Monday, July 01, 2013

How the $60M expansion deal for Dassault Falcon happened

Dassault Falcon Jet’s $60 million, 250,000-SF expansion announced in May was the result of years of state and federal officials toiling to make the Clinton National Airport the best location for the jet finishing facility.

“This is a culmination — at least for me — of seven years of work to try to get Dassault Falcon to expand here and stay here,” said Ron Mathieu, executive director of the Clinton National Airport. “I don’t think people really understand the level of work and commitment that goes on behind the scenes to ensure we can keep our flagship tenants here on the airport.”

In 2009, city officials including Mathieu traveled to France with Gov. Mike Beebe and met with Dassault’s top brass.

“We were recognizing that Dassault was looking, at that time, to create the project that was recently announced,” said Jay Chesshir, president and CEO of the Little Rock Regional Chamber of Commerce.

Chesshir and others emphasized the city’s willingness to work with the company toward making the expansion a reality, Chesshir said. If Little Rock had lost the expansion, Dassault would have kept its facility in Little Rock, but the larger finishing facility would be built elsewhere and around 400 of the current 1,800 jobs would have been transferred there from Little Rock.

“We knew we were in a stiff, competitive battle for the project,” Chesshir said. “We also knew that if we lost the project it would mean a significant loss of jobs, much less the capacity and ability to continue to expand the Dassault facility in the future.”

What Chesshir, Mathieu and others didn’t know was just how stiff the competition was: For more than five years, at least five other cities had also been aggressively pursuing the Dassault expansion. The identities of those cities have remained hush-hush, except for one, Greensboro, N.C., which announced recently that it had been in the running.
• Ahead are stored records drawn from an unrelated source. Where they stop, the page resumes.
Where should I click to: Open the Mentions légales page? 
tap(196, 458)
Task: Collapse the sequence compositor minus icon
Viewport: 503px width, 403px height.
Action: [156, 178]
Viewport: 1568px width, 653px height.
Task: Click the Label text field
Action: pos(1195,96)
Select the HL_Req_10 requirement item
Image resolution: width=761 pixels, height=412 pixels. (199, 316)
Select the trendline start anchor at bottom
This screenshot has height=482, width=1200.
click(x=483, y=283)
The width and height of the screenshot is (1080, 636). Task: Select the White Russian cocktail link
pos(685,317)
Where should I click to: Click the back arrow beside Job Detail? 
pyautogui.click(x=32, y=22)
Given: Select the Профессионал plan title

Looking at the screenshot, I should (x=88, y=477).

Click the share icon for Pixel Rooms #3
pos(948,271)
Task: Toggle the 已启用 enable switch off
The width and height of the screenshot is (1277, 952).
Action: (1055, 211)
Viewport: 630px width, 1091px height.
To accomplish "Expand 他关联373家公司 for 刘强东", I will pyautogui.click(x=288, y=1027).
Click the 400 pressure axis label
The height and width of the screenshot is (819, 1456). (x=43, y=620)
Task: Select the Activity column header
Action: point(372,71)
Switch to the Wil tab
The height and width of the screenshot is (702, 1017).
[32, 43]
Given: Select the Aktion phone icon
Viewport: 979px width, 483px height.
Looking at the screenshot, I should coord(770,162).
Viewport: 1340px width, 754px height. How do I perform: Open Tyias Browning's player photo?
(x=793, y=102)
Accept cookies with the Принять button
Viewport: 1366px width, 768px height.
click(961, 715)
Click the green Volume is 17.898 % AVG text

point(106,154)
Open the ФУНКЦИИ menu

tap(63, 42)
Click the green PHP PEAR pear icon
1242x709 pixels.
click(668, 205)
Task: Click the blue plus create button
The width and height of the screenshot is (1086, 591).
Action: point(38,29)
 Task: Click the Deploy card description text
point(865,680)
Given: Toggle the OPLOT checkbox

“And as we were trying to create as competitive a position as possible here, we began to look at the issues Dassault was having,” Chesshir said. “One of the major problems was available land for expansion, and two, ingress and egress, not only for their employees but also for goods, services, raw materials and that sort of thing.”

Measures Taken

The city started to focus on those issues.

Little Rock applied for a $1.9 million federal Economic Development Administration grant to expand the road leading to Dassault’s front gate, Chesshir said. In the end about $4.6 million worth of work was performed, with $1.8 million paid for by the Arkansas Economic Development Commission and the rest by the city. The Ninth Street corridor leading to the Dassault gate was expanded. Also, a runway was extended and Sixth Street was diverted to loop around it. The city is also paying to build a traffic circle near Dassault’s front gate.

“Other than being supportive to requests from Dassault, we wanted a more gateway appearance that would, in a way, be supportive of our honor in having them here,” said Jim Dailey, a former mayor of Little Rock who sits on the Municipal Airport Commission.